##### Excerpted data

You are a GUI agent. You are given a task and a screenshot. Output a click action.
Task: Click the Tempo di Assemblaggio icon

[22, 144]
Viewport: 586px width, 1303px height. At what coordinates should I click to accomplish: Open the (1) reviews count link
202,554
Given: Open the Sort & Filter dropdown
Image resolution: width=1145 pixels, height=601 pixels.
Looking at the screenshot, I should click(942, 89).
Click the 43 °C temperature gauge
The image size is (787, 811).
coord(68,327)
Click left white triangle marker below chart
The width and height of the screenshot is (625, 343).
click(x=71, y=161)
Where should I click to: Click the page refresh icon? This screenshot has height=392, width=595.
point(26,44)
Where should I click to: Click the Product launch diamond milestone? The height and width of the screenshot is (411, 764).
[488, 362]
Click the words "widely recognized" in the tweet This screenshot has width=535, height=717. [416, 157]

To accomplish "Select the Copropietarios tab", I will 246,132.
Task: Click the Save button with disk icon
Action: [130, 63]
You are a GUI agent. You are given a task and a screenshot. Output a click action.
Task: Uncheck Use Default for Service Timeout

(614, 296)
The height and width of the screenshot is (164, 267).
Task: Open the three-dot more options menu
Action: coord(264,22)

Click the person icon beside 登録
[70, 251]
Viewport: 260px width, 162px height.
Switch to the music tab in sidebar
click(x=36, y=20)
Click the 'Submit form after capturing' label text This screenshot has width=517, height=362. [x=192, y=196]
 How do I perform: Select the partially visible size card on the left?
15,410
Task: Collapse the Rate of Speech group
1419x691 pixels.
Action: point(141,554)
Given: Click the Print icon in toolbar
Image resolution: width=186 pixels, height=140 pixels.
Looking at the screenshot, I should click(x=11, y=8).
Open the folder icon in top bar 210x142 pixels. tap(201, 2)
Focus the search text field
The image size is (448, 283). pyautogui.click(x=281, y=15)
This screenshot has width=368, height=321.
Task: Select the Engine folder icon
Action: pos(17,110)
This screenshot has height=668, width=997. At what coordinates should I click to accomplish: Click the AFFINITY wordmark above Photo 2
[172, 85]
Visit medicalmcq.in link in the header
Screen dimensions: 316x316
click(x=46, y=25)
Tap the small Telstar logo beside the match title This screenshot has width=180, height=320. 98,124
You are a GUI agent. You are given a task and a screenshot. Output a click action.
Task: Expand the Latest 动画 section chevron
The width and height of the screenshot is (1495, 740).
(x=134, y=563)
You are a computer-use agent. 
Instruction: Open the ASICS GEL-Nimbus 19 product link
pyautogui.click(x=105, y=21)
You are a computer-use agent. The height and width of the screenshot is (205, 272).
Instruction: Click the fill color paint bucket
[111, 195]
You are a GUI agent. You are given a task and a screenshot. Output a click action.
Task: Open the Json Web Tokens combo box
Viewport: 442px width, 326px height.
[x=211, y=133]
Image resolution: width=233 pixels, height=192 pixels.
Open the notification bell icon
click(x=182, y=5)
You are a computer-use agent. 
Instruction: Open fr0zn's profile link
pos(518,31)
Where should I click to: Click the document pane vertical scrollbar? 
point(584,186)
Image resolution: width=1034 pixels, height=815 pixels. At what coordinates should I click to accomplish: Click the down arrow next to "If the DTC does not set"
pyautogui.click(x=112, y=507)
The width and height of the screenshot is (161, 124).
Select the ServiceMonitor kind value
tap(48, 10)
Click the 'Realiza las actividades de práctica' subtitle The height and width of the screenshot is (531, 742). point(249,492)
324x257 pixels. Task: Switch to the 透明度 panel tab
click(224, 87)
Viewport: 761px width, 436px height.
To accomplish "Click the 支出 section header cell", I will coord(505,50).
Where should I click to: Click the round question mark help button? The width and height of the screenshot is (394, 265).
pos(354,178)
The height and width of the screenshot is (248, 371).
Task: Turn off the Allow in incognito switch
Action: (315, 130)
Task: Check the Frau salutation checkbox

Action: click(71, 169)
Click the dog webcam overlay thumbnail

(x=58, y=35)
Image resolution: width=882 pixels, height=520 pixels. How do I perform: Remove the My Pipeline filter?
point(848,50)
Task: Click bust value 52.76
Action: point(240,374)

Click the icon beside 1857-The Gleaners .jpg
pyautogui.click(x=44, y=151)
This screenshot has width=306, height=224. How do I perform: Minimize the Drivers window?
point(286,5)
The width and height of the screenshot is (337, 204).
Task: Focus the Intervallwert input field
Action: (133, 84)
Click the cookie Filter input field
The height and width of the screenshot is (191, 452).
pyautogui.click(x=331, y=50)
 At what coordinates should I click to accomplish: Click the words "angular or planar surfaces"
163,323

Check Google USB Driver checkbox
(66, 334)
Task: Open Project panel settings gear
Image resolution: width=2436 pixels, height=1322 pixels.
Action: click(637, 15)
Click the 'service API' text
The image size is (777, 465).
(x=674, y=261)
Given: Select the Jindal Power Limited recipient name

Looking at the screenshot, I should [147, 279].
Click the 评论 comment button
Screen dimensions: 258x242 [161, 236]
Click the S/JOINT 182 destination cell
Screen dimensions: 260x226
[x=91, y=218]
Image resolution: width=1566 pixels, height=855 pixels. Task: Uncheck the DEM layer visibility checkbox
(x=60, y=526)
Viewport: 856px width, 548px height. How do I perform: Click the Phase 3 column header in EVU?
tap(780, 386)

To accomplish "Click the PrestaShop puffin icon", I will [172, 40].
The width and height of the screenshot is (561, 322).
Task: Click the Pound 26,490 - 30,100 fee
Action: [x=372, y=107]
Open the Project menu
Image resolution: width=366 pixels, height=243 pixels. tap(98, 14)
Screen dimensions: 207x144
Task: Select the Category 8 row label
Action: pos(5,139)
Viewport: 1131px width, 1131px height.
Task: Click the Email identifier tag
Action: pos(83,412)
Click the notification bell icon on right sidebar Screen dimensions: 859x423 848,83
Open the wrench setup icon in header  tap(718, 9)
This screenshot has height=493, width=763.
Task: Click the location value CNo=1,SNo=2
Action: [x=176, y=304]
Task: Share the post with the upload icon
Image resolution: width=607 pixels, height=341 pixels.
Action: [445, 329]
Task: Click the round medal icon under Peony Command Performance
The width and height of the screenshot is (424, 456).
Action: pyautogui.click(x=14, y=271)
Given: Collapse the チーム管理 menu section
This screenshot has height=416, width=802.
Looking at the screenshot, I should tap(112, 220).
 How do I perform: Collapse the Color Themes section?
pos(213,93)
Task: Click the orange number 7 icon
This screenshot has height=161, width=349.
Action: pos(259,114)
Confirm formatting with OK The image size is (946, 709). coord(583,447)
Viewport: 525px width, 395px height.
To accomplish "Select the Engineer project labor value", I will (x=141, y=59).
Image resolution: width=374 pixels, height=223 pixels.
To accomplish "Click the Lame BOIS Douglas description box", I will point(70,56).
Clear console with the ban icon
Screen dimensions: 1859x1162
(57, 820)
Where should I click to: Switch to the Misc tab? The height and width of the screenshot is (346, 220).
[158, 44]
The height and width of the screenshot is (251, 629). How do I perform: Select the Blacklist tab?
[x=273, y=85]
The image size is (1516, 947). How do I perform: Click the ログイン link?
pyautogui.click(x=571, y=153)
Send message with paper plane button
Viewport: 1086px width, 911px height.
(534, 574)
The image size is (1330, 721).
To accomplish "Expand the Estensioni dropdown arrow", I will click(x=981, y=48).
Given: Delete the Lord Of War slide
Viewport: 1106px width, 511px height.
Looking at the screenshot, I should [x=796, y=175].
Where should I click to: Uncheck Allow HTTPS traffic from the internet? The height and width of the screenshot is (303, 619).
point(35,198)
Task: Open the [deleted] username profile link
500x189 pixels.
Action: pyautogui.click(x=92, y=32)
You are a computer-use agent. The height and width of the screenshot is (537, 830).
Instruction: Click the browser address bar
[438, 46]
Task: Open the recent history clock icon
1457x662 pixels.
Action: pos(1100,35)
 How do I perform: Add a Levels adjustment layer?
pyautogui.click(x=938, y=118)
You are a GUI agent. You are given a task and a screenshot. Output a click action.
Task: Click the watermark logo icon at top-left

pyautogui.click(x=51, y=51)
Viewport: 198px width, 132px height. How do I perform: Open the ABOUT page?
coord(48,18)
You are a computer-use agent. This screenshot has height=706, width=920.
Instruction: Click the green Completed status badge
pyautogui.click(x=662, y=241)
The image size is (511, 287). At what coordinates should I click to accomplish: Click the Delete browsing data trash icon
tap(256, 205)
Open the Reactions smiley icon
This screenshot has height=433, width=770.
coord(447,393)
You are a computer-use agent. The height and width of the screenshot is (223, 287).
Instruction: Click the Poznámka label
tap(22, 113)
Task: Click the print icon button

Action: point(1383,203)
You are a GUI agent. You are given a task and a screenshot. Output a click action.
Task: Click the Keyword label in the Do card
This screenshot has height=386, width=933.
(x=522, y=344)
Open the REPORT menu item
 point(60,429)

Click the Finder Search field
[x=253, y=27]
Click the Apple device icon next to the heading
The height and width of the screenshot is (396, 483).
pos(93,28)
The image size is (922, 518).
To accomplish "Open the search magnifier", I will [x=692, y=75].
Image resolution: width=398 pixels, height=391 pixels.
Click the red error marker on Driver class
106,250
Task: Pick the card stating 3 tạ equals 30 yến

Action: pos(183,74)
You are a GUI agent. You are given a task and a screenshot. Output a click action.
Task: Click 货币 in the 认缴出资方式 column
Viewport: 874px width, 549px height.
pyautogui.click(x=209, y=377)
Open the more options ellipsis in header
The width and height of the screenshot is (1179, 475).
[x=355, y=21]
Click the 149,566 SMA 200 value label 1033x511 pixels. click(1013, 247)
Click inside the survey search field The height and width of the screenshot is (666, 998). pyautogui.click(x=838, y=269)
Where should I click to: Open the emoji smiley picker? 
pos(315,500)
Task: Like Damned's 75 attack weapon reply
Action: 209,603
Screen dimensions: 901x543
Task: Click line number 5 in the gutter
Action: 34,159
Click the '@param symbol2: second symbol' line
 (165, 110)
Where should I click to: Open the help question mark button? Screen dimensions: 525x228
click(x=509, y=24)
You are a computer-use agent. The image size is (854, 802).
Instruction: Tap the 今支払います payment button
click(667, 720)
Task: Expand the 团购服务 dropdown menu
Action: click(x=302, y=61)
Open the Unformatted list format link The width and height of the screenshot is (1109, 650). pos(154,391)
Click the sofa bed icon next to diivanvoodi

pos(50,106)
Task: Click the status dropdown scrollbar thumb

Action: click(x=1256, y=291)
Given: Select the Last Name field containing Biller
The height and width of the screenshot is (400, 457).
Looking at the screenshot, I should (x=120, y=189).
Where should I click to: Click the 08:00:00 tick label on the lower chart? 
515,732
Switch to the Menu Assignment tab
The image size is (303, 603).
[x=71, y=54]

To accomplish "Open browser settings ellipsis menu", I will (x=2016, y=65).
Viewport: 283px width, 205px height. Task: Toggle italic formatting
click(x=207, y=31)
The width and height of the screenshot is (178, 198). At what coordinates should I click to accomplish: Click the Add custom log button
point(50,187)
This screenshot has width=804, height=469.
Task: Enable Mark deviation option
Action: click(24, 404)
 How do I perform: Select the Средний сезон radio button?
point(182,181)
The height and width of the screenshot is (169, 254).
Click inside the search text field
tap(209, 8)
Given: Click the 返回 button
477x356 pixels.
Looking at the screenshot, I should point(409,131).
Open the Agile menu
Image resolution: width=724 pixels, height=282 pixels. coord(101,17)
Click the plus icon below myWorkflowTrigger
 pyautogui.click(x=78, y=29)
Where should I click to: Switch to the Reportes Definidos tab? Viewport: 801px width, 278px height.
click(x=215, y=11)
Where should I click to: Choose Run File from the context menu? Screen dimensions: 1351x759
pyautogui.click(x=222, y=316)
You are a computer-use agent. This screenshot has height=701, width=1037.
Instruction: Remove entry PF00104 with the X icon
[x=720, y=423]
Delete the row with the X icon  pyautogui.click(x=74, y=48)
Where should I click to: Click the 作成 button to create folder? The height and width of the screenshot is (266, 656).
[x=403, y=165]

##########

Written instruction
Copy out the lines starting at the one containing "Focus the search text field" and ending after the one containing "pos(518,31)", with nothing changed.

Answer below
Focus the search text field
The image size is (448, 283). pyautogui.click(x=281, y=15)
This screenshot has width=368, height=321.
Task: Select the Engine folder icon
Action: pos(17,110)
This screenshot has height=668, width=997. At what coordinates should I click to accomplish: Click the AFFINITY wordmark above Photo 2
[172, 85]
Visit medicalmcq.in link in the header
Screen dimensions: 316x316
click(x=46, y=25)
Tap the small Telstar logo beside the match title This screenshot has width=180, height=320. 98,124
You are a GUI agent. You are given a task and a screenshot. Output a click action.
Task: Expand the Latest 动画 section chevron
The width and height of the screenshot is (1495, 740).
(x=134, y=563)
You are a computer-use agent. 
Instruction: Open the ASICS GEL-Nimbus 19 product link
pyautogui.click(x=105, y=21)
You are a computer-use agent. The height and width of the screenshot is (205, 272).
Instruction: Click the fill color paint bucket
[111, 195]
You are a GUI agent. You are given a task and a screenshot. Output a click action.
Task: Open the Json Web Tokens combo box
Viewport: 442px width, 326px height.
[x=211, y=133]
Image resolution: width=233 pixels, height=192 pixels.
Open the notification bell icon
click(x=182, y=5)
You are a computer-use agent. 
Instruction: Open fr0zn's profile link
pos(518,31)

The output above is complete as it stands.